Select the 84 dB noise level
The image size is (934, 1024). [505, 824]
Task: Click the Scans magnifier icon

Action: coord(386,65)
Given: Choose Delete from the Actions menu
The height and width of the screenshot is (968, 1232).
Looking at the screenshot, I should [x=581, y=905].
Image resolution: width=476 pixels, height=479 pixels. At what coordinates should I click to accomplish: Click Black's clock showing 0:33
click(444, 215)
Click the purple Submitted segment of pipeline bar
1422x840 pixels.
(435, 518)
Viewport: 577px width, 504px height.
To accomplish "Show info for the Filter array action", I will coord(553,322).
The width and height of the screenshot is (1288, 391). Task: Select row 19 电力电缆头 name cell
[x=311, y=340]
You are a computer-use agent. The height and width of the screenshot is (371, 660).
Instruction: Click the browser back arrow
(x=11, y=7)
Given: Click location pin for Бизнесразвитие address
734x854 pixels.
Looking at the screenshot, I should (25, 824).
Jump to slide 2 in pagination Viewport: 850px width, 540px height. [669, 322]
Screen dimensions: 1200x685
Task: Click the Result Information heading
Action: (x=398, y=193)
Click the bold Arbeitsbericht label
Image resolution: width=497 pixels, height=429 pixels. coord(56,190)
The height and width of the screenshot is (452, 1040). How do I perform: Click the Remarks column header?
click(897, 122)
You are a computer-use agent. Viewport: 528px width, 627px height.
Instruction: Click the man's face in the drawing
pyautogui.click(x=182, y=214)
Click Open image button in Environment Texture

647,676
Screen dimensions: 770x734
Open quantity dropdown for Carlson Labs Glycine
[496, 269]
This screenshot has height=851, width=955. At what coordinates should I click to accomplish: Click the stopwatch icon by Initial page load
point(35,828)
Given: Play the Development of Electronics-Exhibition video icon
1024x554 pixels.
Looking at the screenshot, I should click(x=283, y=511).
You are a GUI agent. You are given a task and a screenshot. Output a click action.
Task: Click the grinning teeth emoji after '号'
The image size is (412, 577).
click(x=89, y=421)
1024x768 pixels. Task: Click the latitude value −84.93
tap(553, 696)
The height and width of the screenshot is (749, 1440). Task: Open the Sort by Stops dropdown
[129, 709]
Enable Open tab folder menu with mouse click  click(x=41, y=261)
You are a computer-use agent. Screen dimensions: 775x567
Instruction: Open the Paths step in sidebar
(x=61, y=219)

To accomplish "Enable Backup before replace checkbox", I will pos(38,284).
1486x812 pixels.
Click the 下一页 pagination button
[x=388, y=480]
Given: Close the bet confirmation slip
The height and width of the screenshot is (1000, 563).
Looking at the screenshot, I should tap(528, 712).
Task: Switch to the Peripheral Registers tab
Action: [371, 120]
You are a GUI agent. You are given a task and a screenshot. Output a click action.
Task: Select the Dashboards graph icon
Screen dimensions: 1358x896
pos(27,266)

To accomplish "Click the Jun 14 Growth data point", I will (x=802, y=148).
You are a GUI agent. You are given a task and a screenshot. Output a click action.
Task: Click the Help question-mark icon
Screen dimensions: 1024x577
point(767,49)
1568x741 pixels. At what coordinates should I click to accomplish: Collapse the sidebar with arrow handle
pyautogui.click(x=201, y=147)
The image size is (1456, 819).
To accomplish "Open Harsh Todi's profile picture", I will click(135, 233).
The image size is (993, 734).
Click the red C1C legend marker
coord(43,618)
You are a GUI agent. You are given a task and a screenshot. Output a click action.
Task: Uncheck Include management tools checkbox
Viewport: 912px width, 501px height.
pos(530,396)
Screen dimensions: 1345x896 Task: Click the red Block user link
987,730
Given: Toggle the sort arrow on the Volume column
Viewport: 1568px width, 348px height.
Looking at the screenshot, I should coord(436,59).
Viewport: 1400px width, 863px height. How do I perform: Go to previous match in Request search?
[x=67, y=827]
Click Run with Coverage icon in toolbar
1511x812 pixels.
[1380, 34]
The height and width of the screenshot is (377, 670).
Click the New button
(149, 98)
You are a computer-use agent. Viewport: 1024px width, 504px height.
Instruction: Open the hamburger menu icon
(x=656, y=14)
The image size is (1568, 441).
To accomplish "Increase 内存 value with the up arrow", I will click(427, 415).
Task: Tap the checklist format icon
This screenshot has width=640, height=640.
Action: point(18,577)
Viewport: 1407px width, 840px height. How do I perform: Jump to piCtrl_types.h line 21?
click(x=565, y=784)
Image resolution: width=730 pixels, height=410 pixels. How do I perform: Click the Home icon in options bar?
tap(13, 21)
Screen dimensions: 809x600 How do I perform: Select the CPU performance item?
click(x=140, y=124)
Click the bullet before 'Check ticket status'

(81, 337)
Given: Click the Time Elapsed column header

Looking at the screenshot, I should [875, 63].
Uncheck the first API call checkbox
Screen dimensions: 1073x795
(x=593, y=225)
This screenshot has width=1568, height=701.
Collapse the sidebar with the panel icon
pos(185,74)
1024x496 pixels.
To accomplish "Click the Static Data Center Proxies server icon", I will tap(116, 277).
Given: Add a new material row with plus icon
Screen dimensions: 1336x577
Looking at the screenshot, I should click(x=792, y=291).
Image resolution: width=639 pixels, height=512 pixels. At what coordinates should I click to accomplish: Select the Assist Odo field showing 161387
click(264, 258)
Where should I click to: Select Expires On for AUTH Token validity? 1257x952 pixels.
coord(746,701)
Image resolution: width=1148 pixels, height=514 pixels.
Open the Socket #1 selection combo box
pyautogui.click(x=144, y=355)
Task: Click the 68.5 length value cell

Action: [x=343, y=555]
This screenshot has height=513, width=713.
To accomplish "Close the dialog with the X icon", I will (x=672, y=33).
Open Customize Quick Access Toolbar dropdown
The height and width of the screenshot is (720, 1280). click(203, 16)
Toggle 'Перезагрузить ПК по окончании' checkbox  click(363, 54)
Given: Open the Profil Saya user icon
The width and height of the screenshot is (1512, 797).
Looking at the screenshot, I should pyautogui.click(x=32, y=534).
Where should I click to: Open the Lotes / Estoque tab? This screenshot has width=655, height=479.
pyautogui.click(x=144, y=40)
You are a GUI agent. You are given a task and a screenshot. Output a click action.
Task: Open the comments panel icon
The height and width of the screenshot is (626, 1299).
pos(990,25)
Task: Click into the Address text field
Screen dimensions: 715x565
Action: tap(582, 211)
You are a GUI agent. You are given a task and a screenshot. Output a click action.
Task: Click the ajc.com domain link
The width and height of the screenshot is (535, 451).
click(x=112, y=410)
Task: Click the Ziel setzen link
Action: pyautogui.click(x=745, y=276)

****************

Objetivo de la tarea
¿Puedes reproducir palabra por palabra todas las líneas de arriba, sin omitir ni cambiar nada?

Respuesta del ejercicio
Select the 84 dB noise level
The image size is (934, 1024). [505, 824]
Task: Click the Scans magnifier icon

Action: coord(386,65)
Given: Choose Delete from the Actions menu
The height and width of the screenshot is (968, 1232).
Looking at the screenshot, I should [x=581, y=905].
Image resolution: width=476 pixels, height=479 pixels. At what coordinates should I click to accomplish: Click Black's clock showing 0:33
click(444, 215)
Click the purple Submitted segment of pipeline bar
1422x840 pixels.
(435, 518)
Viewport: 577px width, 504px height.
To accomplish "Show info for the Filter array action", I will coord(553,322).
The width and height of the screenshot is (1288, 391). Task: Select row 19 电力电缆头 name cell
[x=311, y=340]
You are a computer-use agent. The height and width of the screenshot is (371, 660).
Instruction: Click the browser back arrow
(x=11, y=7)
Given: Click location pin for Бизнесразвитие address
734x854 pixels.
Looking at the screenshot, I should (25, 824).
Jump to slide 2 in pagination Viewport: 850px width, 540px height. [669, 322]
Screen dimensions: 1200x685
Task: Click the Result Information heading
Action: (x=398, y=193)
Click the bold Arbeitsbericht label
Image resolution: width=497 pixels, height=429 pixels. coord(56,190)
The height and width of the screenshot is (452, 1040). How do I perform: Click the Remarks column header?
click(897, 122)
You are a computer-use agent. Viewport: 528px width, 627px height.
Instruction: Click the man's face in the drawing
pyautogui.click(x=182, y=214)
Click Open image button in Environment Texture

647,676
Screen dimensions: 770x734
Open quantity dropdown for Carlson Labs Glycine
[496, 269]
This screenshot has height=851, width=955. At what coordinates should I click to accomplish: Click the stopwatch icon by Initial page load
point(35,828)
Given: Play the Development of Electronics-Exhibition video icon
1024x554 pixels.
Looking at the screenshot, I should click(x=283, y=511).
You are a GUI agent. You are given a task and a screenshot. Output a click action.
Task: Click the grinning teeth emoji after '号'
The image size is (412, 577).
click(x=89, y=421)
1024x768 pixels. Task: Click the latitude value −84.93
tap(553, 696)
The height and width of the screenshot is (749, 1440). Task: Open the Sort by Stops dropdown
[129, 709]
Enable Open tab folder menu with mouse click  click(x=41, y=261)
You are a computer-use agent. Screen dimensions: 775x567
Instruction: Open the Paths step in sidebar
(x=61, y=219)

To accomplish "Enable Backup before replace checkbox", I will pos(38,284).
1486x812 pixels.
Click the 下一页 pagination button
[x=388, y=480]
Given: Close the bet confirmation slip
The height and width of the screenshot is (1000, 563).
Looking at the screenshot, I should tap(528, 712).
Task: Switch to the Peripheral Registers tab
Action: [371, 120]
You are a GUI agent. You are given a task and a screenshot. Output a click action.
Task: Select the Dashboards graph icon
Screen dimensions: 1358x896
pos(27,266)

To accomplish "Click the Jun 14 Growth data point", I will (x=802, y=148).
You are a GUI agent. You are given a task and a screenshot. Output a click action.
Task: Click the Help question-mark icon
Screen dimensions: 1024x577
point(767,49)
1568x741 pixels. At what coordinates should I click to accomplish: Collapse the sidebar with arrow handle
pyautogui.click(x=201, y=147)
The image size is (1456, 819).
To accomplish "Open Harsh Todi's profile picture", I will click(135, 233).
The image size is (993, 734).
Click the red C1C legend marker
coord(43,618)
You are a GUI agent. You are given a task and a screenshot. Output a click action.
Task: Uncheck Include management tools checkbox
Viewport: 912px width, 501px height.
pos(530,396)
Screen dimensions: 1345x896 Task: Click the red Block user link
987,730
Given: Toggle the sort arrow on the Volume column
Viewport: 1568px width, 348px height.
Looking at the screenshot, I should coord(436,59).
Viewport: 1400px width, 863px height. How do I perform: Go to previous match in Request search?
[x=67, y=827]
Click Run with Coverage icon in toolbar
1511x812 pixels.
[1380, 34]
The height and width of the screenshot is (377, 670).
Click the New button
(149, 98)
You are a computer-use agent. Viewport: 1024px width, 504px height.
Instruction: Open the hamburger menu icon
(x=656, y=14)
The image size is (1568, 441).
To accomplish "Increase 内存 value with the up arrow", I will click(427, 415).
Task: Tap the checklist format icon
This screenshot has width=640, height=640.
Action: point(18,577)
Viewport: 1407px width, 840px height. How do I perform: Jump to piCtrl_types.h line 21?
click(x=565, y=784)
Image resolution: width=730 pixels, height=410 pixels. How do I perform: Click the Home icon in options bar?
tap(13, 21)
Screen dimensions: 809x600 How do I perform: Select the CPU performance item?
click(x=140, y=124)
Click the bullet before 'Check ticket status'

(81, 337)
Given: Click the Time Elapsed column header

Looking at the screenshot, I should [875, 63].
Uncheck the first API call checkbox
Screen dimensions: 1073x795
(x=593, y=225)
This screenshot has width=1568, height=701.
Collapse the sidebar with the panel icon
pos(185,74)
1024x496 pixels.
To accomplish "Click the Static Data Center Proxies server icon", I will tap(116, 277).
Given: Add a new material row with plus icon
Screen dimensions: 1336x577
Looking at the screenshot, I should click(x=792, y=291).
Image resolution: width=639 pixels, height=512 pixels. At what coordinates should I click to accomplish: Select the Assist Odo field showing 161387
click(264, 258)
Where should I click to: Select Expires On for AUTH Token validity? 1257x952 pixels.
coord(746,701)
Image resolution: width=1148 pixels, height=514 pixels.
Open the Socket #1 selection combo box
pyautogui.click(x=144, y=355)
Task: Click the 68.5 length value cell

Action: [x=343, y=555]
This screenshot has height=513, width=713.
To accomplish "Close the dialog with the X icon", I will (x=672, y=33).
Open Customize Quick Access Toolbar dropdown
The height and width of the screenshot is (720, 1280). click(203, 16)
Toggle 'Перезагрузить ПК по окончании' checkbox  click(363, 54)
Given: Open the Profil Saya user icon
The width and height of the screenshot is (1512, 797).
Looking at the screenshot, I should pyautogui.click(x=32, y=534).
Where should I click to: Open the Lotes / Estoque tab? This screenshot has width=655, height=479.
pyautogui.click(x=144, y=40)
You are a GUI agent. You are given a task and a screenshot. Output a click action.
Task: Open the comments panel icon
The height and width of the screenshot is (626, 1299).
pos(990,25)
Task: Click into the Address text field
Screen dimensions: 715x565
Action: tap(582, 211)
You are a GUI agent. You are given a task and a screenshot. Output a click action.
Task: Click the ajc.com domain link
The width and height of the screenshot is (535, 451).
click(x=112, y=410)
Task: Click the Ziel setzen link
Action: pyautogui.click(x=745, y=276)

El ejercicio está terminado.